'''
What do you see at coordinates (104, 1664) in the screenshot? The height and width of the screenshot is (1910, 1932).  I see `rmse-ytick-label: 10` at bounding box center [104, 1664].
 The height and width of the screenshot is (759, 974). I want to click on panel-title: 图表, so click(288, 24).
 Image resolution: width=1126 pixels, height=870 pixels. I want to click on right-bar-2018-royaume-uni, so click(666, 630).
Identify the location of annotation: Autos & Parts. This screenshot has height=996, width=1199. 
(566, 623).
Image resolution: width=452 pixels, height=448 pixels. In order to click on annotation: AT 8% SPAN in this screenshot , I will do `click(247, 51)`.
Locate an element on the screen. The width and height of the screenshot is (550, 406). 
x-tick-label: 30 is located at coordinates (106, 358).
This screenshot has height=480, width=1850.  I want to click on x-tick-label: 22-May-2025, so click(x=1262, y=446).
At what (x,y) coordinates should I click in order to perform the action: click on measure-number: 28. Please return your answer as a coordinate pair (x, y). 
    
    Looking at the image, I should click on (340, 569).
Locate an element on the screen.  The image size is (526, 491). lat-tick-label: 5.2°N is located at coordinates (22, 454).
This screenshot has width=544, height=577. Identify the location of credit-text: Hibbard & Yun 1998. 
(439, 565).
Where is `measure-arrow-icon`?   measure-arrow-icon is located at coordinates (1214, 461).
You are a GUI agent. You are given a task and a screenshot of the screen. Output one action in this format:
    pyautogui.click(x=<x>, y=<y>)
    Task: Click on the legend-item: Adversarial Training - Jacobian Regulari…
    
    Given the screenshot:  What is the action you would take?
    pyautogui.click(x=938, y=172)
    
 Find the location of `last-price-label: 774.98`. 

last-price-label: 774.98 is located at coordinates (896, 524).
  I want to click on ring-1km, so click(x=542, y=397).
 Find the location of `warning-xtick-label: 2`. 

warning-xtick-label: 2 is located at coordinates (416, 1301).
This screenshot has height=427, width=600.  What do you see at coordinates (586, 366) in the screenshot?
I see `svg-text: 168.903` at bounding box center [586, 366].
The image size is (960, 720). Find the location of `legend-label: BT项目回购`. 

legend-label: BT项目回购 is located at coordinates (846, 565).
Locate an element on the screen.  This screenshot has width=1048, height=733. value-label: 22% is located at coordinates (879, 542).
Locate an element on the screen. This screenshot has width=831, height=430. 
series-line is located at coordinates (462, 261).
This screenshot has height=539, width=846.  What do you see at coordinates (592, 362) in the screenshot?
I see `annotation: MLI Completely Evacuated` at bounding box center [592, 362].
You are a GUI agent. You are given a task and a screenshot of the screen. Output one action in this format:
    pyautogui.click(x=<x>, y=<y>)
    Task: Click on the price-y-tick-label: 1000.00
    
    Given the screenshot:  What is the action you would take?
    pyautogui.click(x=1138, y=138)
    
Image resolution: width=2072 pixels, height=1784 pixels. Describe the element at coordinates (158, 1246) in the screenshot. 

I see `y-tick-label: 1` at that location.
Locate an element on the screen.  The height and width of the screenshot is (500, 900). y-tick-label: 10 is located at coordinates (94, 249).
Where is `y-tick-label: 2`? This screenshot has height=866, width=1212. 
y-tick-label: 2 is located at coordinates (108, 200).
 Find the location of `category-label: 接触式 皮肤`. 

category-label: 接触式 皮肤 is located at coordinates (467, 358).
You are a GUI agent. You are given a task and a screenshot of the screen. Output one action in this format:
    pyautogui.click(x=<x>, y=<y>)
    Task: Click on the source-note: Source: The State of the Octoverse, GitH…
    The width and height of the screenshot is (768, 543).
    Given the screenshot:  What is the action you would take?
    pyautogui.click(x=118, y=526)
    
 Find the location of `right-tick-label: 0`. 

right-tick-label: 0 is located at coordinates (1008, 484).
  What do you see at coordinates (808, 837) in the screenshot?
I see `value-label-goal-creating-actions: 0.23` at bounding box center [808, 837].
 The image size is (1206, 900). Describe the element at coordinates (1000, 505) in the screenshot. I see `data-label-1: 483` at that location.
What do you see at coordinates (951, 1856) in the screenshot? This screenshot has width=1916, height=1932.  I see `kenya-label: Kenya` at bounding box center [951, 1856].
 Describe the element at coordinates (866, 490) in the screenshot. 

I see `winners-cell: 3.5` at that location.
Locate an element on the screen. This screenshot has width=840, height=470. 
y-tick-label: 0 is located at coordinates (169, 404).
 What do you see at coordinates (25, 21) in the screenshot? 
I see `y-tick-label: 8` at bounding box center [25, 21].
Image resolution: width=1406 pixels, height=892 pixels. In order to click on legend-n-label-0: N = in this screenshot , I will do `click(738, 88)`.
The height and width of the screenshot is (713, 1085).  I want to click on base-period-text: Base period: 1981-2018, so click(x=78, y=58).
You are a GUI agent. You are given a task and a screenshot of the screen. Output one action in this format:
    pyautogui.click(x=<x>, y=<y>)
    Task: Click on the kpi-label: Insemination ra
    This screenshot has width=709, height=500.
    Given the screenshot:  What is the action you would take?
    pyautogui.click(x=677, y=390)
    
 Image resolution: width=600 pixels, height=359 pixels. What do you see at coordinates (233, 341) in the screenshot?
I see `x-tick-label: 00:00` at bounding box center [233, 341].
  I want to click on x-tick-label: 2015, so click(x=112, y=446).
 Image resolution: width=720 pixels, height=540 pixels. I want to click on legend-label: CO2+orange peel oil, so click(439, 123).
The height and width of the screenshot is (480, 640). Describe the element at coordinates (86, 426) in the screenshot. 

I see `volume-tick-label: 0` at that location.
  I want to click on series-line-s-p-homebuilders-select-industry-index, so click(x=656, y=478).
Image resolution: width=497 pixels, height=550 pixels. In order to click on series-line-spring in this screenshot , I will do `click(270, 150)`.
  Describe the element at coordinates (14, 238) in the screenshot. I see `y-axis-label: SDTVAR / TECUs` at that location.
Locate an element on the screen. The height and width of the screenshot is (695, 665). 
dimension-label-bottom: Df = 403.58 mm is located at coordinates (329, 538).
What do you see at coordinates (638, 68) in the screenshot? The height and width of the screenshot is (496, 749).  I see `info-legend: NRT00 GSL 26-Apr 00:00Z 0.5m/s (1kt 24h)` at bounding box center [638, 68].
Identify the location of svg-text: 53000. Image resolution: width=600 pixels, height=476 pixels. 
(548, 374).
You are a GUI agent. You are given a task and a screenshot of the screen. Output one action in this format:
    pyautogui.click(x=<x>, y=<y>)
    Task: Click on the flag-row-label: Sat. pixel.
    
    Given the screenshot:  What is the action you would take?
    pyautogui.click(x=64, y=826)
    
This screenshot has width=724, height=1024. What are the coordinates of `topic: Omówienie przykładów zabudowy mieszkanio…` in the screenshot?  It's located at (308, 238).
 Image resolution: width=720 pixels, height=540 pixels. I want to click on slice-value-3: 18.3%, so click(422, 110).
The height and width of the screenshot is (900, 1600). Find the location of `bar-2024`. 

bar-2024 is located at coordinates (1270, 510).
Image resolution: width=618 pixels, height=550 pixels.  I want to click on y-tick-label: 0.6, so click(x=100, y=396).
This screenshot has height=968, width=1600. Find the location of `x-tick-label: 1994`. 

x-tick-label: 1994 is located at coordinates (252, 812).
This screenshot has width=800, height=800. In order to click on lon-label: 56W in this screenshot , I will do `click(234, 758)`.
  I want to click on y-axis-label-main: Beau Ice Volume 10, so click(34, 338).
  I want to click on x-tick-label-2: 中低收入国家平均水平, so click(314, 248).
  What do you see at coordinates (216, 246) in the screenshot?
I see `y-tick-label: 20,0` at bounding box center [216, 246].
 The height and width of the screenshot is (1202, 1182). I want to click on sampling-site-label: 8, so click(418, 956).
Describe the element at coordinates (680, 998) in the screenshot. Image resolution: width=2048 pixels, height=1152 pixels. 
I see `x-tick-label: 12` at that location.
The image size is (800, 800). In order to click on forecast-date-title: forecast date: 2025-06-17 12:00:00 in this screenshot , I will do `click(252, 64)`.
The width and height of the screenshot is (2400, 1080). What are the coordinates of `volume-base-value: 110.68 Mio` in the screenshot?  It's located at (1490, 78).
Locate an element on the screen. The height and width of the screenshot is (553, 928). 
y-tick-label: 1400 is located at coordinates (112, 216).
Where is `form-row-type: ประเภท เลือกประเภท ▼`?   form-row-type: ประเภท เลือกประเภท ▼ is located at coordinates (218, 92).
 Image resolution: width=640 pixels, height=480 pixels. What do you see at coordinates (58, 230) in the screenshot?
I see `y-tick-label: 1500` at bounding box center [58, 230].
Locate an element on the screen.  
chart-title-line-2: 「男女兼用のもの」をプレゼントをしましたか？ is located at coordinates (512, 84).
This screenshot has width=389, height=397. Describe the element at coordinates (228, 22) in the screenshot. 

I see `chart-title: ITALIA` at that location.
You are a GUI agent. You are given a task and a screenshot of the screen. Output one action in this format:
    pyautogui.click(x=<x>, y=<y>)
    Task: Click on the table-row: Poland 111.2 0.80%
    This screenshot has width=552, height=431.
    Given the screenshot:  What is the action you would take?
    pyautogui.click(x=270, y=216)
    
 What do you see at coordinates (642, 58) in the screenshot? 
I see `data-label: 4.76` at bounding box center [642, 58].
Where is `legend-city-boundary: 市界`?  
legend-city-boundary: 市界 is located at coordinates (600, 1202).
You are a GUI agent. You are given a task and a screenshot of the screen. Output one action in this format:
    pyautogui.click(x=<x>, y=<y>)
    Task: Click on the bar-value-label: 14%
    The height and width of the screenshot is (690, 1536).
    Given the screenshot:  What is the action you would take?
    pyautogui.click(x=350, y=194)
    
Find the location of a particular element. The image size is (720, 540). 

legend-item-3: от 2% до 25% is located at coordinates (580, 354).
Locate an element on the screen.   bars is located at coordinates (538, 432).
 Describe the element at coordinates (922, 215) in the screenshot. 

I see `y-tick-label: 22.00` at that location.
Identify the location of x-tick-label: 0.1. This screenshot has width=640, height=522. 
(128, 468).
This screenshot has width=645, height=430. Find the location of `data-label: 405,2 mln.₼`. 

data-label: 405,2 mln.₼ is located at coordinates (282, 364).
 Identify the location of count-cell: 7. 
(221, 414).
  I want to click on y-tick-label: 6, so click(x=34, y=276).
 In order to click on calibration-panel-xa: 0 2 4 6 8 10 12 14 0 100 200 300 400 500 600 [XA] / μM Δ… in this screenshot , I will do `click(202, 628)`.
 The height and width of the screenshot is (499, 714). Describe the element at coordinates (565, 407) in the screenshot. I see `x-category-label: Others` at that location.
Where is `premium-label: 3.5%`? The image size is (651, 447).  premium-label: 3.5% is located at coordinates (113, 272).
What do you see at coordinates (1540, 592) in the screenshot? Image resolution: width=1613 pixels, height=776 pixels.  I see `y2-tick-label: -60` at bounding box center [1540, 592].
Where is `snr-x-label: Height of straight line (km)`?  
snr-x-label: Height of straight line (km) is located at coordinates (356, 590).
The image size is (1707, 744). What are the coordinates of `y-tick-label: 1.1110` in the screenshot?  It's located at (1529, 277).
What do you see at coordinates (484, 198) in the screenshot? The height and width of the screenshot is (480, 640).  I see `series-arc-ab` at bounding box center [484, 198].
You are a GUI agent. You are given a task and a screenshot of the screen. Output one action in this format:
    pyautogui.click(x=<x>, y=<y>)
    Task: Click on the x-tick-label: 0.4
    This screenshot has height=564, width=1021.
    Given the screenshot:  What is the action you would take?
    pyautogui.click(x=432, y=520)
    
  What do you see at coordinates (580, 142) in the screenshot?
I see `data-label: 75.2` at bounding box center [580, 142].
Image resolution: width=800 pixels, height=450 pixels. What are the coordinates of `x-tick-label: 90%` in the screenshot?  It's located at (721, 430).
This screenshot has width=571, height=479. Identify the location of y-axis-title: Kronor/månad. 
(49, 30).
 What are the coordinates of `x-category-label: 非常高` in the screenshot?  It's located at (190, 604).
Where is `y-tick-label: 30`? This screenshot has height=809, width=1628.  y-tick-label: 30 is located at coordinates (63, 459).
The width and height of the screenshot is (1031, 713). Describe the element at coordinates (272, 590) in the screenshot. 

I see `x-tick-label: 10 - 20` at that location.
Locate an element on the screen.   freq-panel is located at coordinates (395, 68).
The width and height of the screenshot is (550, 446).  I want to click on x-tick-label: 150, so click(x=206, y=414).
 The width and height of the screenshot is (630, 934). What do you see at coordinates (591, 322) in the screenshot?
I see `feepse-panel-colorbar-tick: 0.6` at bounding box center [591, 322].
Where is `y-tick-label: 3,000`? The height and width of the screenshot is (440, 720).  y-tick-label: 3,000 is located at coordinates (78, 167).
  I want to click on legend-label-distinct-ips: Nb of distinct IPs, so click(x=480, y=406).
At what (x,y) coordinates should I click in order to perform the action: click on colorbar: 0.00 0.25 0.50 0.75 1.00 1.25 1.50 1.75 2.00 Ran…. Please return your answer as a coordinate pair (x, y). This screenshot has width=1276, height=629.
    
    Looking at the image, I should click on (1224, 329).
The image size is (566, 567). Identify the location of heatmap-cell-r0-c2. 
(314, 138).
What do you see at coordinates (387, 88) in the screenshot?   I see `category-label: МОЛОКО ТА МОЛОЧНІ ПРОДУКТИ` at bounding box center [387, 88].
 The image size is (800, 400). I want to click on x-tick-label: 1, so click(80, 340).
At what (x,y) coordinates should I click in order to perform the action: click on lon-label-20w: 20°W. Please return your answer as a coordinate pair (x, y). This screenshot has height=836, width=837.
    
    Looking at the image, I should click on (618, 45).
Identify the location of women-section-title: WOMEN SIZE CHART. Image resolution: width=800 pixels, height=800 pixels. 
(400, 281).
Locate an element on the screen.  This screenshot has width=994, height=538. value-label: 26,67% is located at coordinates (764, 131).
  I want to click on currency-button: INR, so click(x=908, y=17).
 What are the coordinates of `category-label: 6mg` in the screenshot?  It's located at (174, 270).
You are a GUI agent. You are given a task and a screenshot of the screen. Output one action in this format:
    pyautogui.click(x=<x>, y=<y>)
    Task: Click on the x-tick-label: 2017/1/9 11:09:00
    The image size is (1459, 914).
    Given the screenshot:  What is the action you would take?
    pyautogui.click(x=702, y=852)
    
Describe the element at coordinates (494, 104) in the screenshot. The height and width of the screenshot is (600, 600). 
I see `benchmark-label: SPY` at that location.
'''
Required work - Update the stretch of the listing from its start through the line containing "x-tick-label: 30 is", replacing "annotation" with "callout" and leaving all else unchanged.

Task response -
What do you see at coordinates (104, 1664) in the screenshot? The height and width of the screenshot is (1910, 1932).  I see `rmse-ytick-label: 10` at bounding box center [104, 1664].
 The height and width of the screenshot is (759, 974). I want to click on panel-title: 图表, so click(288, 24).
 Image resolution: width=1126 pixels, height=870 pixels. I want to click on right-bar-2018-royaume-uni, so click(666, 630).
Identify the location of callout: Autos & Parts. This screenshot has height=996, width=1199. 
(566, 623).
Image resolution: width=452 pixels, height=448 pixels. In order to click on callout: AT 8% SPAN in this screenshot , I will do `click(247, 51)`.
Locate an element on the screen. The width and height of the screenshot is (550, 406). 
x-tick-label: 30 is located at coordinates (106, 358).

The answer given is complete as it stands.